[Excerpts from a dataset]

------

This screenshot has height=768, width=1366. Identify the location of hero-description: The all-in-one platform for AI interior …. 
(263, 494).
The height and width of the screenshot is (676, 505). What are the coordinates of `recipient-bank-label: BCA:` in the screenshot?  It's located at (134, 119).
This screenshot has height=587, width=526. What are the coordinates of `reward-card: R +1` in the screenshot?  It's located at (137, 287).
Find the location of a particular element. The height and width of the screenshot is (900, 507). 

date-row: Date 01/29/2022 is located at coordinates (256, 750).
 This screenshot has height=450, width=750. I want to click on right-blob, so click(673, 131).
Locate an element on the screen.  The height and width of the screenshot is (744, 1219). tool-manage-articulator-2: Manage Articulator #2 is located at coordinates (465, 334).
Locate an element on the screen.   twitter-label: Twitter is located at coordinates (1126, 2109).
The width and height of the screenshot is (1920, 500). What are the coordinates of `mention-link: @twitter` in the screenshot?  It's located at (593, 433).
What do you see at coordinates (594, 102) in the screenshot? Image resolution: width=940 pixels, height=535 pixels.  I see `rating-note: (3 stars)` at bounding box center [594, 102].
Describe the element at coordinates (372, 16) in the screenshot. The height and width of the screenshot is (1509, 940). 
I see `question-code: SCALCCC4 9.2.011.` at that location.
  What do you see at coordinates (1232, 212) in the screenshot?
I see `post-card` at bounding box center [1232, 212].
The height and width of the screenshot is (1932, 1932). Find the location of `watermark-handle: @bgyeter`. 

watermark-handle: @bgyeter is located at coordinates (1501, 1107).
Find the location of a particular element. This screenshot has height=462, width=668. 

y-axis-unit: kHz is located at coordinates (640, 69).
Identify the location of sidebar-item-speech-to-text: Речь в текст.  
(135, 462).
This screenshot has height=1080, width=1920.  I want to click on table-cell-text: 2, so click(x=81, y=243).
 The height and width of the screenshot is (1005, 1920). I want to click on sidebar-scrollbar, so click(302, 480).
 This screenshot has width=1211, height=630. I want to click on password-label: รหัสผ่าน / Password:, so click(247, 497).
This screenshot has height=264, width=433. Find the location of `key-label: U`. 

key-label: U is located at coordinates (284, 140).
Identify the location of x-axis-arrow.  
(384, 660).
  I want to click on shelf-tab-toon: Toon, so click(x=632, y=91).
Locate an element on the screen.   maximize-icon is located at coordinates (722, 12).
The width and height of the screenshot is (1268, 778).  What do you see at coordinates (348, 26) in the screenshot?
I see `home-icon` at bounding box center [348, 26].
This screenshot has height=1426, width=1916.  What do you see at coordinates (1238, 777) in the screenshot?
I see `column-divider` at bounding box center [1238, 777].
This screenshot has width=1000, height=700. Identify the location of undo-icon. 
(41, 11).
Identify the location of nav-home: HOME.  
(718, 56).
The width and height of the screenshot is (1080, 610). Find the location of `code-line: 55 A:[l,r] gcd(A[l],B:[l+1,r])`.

------

● Aim of the task:
Please copy the items above word for word, from the line with "Find the location of a particular element. The" to the line with "What do you see at coordinates (594, 102)". Include both of those lines.

● Result for this exercise:
Find the location of a particular element. The height and width of the screenshot is (900, 507). 

date-row: Date 01/29/2022 is located at coordinates (256, 750).
 This screenshot has height=450, width=750. I want to click on right-blob, so click(673, 131).
Locate an element on the screen.  The height and width of the screenshot is (744, 1219). tool-manage-articulator-2: Manage Articulator #2 is located at coordinates (465, 334).
Locate an element on the screen.   twitter-label: Twitter is located at coordinates (1126, 2109).
The width and height of the screenshot is (1920, 500). What are the coordinates of `mention-link: @twitter` in the screenshot?  It's located at (593, 433).
What do you see at coordinates (594, 102) in the screenshot? Image resolution: width=940 pixels, height=535 pixels.  I see `rating-note: (3 stars)` at bounding box center [594, 102].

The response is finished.